Auntie, Belinda, Aba, and David


David in April had discovered the Guardian letter that Jago had had published in 1975 and alerted me to that source in my self-styled Donovan detective agency. Now, as June gives way to July, David is back in awesome research form. He has been so good I have incorporated him into the agency as a full partner. We are now the Donovan-Siggers Detective Agency. Here is the story, but first another



picture - David with his daughter, Aba:



David's 1st email - Jago 1 - 30 June:

A link through the British Newspaper Archive to the Daily Mirror, Thursday October 9, 1975 and The Inside World Today column by Peter Senn - and tucked away bottom right, this story:

* Great train robber Ronald Biggs, currently in Brazil, is being asked to become honorary chairman of a new British organisation, the Burglar Society, founded by reformed old lag Jago Stone to help rehabilitate ex-prisoners. It is thought unlikely Biggs will attend meetings. 

David's 2nd email - Jago 2 - 30 June:

A link through the British Newspaper Archive to the Coventry Evening Telegraph, Friday 12 May, 1972 which carried this picture and story as a flyer for a Jago Stone/Laurian Hagberg art exhibition in Rugby:




David's 3rd email - Jago 3 - 30 June:

A link through the British Newspaper Archive to the Coventry Evening Telegraph, Saturday 13 May, 1972 which carried this advert for the Jago Stone/Laurian Hagberg art exhibition in Rugby:




David's 4th email - Jago 4 - 30 June:

A link through the British Newspaper Archive to the Coventry Evening Telegraph, Friday 23 May 1975 in which this short article appears under the title: Jago Pays Up:

* Jago Stone used to rob
churches. among them was
that at Chipping Warden,
near Banbury. Tonight, Jago 
hopes to repay the church by 
giving proceeds of any sales
of his book, the "Burglar's
Bedside Companion", made 
during a signing session at 
Tina's Cottage Craft Shop,
Chipping Warden (7 p.m.).
  The reformed burglar lives
in the Chipping Warden 
area, and the days when he 
dressed up as a monk to 
make his raids have gone. In 
prison he also discovered his
talent for painting, and was 
seen on television recently
with some of his work. 

Tina's Cottage Craft Shop in Chipping Warden must, I assume, have belonged to Tina Shrimpton, who in the 60s had called herself Chrissie and was the younger sister of Jean Shrimpton, the iconic model. Chrissie had been the girl friend of Mick Jagger the rock musician, another iconic figure, in the early and mid-60s. Tina had opened a boutique in Chipping Warden in the early 70s that seems to have evolved into this Cottage Craft Shop. The first time the postmistress of the nearby village of Hellidon met Jago, he was advancing down the street wearing his fedora and cloak, holding a woman close on each arm. One of those women was Tina Shrimpton. I tell the story in 'Jago' in Chapter 6.
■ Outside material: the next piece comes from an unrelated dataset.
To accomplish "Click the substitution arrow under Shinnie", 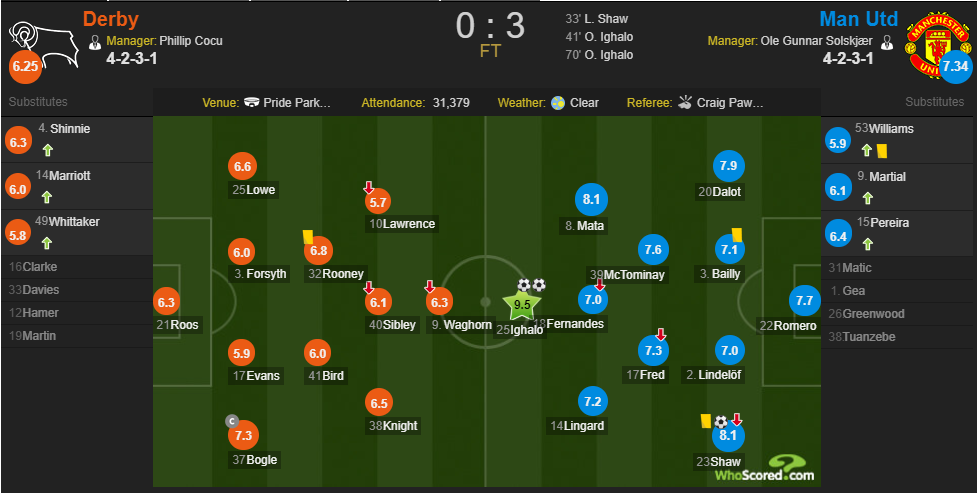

Chrissie Shrimpton and Mick Jagger - circa 1964 


I doubt that Jago did actually rob the church at Chipping Warden. Such an episode doesn't feature in the press cuttings that record his early criminal years. But it does makes a good story for the media whose attention Jago sought to help his business as an artist.

David explained in an email the next day how he had been moved to see what a newspaper search on a site he had found might achieve because of the way in which I had written 'Jago'. In his words:

"But what I think is interesting is that it happens. I mean input from me, and from the others, because of the way you have written the book. In many ways it is very inclusive … About a week ago in the Guardian there was an article about the way they can't find a new way of writing novels. I know your book is not a novel but I feel it's quite a new way of writing in many ways."  

                                                              -------------------

Thank you, David, for sensing that 'Jago' is breaking new ground. This biography has become a collaborative venture in which a range of participants play their part in the rediscovery of Jago Stone. I am both the writer and the editor of other people's contributions. If you are reading this now and thinking 'My memories, my knowledge haven't yet been recorded', please do get in touch and become involved. Your contribution will be acknowledged.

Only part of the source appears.